Published online by Cambridge University Press: 26 April 2006
A study of two-layer quasi-geostrophic vortex flow is performed to determine the effect of a current difference between the layers on a vortex initially extending through both layers. In particular, the conditions under which the vortex can resist being torn by the current difference are examined. The vortex evolution is determined using versions of the contour dynamics and discrete vortex methods which are modified for two-layer quasi-geostrophic flows. The vortex response is found to depend upon the way in which the current difference between the layers is maintained. In the first set of flows studied, the current difference is generated by a (stronger) third vortex in the upper layer located at a large distance from the (weaker) vortex under study. Flows of this type are important for understanding the interactions of vortices of different sizes in geophysical turbulence. A set of flows is also considered in which an ambient geostrophic current difference is produced by a non-uniform background potential vorticity field. In this case, an additional (secondary) flow field about the vortex patch in each layer is generated by redistribution of the ambient potential vorticity field.
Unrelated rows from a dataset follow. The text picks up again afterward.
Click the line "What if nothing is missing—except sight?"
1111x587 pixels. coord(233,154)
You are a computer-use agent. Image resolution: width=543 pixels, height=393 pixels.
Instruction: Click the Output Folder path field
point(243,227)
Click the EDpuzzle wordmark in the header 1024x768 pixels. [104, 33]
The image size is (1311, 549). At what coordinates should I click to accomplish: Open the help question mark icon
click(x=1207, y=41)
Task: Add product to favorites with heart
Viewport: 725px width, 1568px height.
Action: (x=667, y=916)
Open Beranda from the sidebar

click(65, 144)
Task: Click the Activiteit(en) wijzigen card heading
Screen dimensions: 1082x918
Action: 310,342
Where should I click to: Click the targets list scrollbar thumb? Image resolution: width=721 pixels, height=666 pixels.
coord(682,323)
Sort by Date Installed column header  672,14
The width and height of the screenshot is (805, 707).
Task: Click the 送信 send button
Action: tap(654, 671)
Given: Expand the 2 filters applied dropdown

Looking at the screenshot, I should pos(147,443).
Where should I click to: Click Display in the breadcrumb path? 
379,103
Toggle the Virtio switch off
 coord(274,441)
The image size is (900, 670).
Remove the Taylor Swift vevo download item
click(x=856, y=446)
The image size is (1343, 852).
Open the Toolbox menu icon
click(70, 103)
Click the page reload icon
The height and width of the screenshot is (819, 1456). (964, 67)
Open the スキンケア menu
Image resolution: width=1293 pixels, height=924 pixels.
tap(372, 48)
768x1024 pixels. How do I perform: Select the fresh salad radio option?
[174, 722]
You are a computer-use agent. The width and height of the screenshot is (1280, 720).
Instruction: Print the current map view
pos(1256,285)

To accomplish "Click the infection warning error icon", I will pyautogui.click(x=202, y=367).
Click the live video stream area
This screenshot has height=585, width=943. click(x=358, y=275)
It is found that a vortex that initially extends through both layers will undergo a periodic motion, in which the two parts of the initial vortex in the different layers (called the ‘upper’ and ‘lower’ vortices) oscillate about each other, provided that the current difference between the layers is less than a critical value. When the current difference exceeds this critical value, the upper and lower vortices separate permanently and the initial vortex is said to ‘tear’. The effects of various dimensionless parameters that characterize the flow are considered, including the ratio of core radius to internal Rossby radius, the ratio of layer depths and the ratio of the strengths of the upper and lower vortices. These parameters affect both the critical current difference for tearing and the deformation of the vortex cores by their interaction. It is found that for small values of inverse internal Rossby deformation radius, calculations with circular non-deformable vortices (convected at their centrepoints) give results in good agreement with the contour dynamics simulations, since the vortex deformation is small. The results of the study will be useful in determining the conditions under which large geophysical vortex structures, such as cyclones and ocean rings, can extend to large heights (depths) even though the mean winds (currents) in the ambient flow change significantly along the vortex length.